En effet, il n’est pas établi que M. [K] [S] « a rédigé l’acte de vente au bénéfice de la SCI Rage en omettant volontairement de mentionner l’existence de l’inscription de la caisse régionale de crédit agricole » cette faute volontaire n’étant pas démontrée mais seulement présumée par les appelants dans leurs écritures d’appel au regard du contexte général de l’opération.

Enfin, le courrier de démission établi le 11 juillet 2013 par M. [K] [S] pour son employeur ne vise pas expressément l’acte de vente litigieux reçu le 25 octobre 2012 par Me [L] [N].

Dès lors, en l’absence de preuve d’une faute pénale ou d’une faute civile intentionnelle commise par M. [K] [S], l’action récursoire présentement exercée par Me [L] [N], Me [I] [N] et la SCP [N] sur le fondement de l’article 1382 ancien du code civil ne peut qu’être rejetée.

Le jugement déféré sera donc confirmé en ce qu’il a rejeté l’action récursoire du notaire exercée contre M. [K] [S] sur le fondement des article 1382 et 1384 du code civil dans leur rédaction antérieure à celle issue de l’ordonnance n°2016-131 du 10 février 2016.

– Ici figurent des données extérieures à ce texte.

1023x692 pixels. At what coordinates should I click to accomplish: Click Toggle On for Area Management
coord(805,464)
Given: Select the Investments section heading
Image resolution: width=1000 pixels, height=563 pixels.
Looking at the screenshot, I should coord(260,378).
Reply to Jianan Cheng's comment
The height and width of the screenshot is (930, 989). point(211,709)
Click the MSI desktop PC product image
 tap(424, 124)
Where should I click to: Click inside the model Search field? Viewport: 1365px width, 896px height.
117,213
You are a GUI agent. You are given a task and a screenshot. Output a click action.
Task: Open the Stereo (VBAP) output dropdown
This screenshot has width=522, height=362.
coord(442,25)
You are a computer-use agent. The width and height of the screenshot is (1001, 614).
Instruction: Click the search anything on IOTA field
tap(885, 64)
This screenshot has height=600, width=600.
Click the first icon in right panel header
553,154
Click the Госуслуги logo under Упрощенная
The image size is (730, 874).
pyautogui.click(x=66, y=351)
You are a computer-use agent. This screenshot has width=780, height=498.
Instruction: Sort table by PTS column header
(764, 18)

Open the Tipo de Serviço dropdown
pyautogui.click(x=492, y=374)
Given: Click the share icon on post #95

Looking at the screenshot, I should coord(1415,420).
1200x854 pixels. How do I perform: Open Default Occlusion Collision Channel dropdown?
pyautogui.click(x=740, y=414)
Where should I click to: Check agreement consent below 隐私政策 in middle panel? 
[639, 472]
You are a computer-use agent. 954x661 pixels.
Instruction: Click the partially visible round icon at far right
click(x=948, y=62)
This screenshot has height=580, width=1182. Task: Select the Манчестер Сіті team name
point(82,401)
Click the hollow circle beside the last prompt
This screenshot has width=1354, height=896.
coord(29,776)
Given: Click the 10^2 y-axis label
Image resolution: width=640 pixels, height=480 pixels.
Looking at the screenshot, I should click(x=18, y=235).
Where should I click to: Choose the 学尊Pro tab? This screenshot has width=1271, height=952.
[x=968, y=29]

Sur les demandes accessoires,

Me [L] [N], Me [I] [N] et la SCP [N] succombent totalement en appel et devront donc supporter les entiers dépens d’appel.

L’équité commande en l’espèce de débouter toutes les parties de leurs demandes fondées sur l’article 700 du code de procédure civile.

En l’absence d’appel formé contre les héritiers de [G] [S] et [H] [W] épouse [S], les appelants ne sont pas fondés à soutenir que « le décès rend sans objet la condamnation au bénéfice de l’article 700 du code de procédure civile ». Cette condamnation prononcée par le jugement déféré contre les appelants à hauteur de 1 500 euros est donc devenue définitive.

PAR CES MOTIFS,

La cour,

Confirme le jugement déféré en toutes ses dispositions,

Y ajoutant,

Dit que Me [L] [N], Me [I] [N] et la SCP [N] supporteront in solidum les entiers dépens d’appel ;

Dit n’y avoir lieu à application de l’article 700 du code de procédure civile ;

Déboute les parties de leurs demandes plus amples ou contraires.